- Assignment: From the first line to the last, write out the records exactly.

*** Opening of Data for this exercise ***

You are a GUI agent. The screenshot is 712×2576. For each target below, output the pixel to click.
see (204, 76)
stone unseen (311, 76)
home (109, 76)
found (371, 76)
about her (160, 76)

*** Close of Data for this exercise ***

- Exercise solution:
You are a GUI agent. The screenshot is 712×2576. For each target below, output the pixel to click.
see (204, 76)
stone unseen (311, 76)
home (109, 76)
found (371, 76)
about her (160, 76)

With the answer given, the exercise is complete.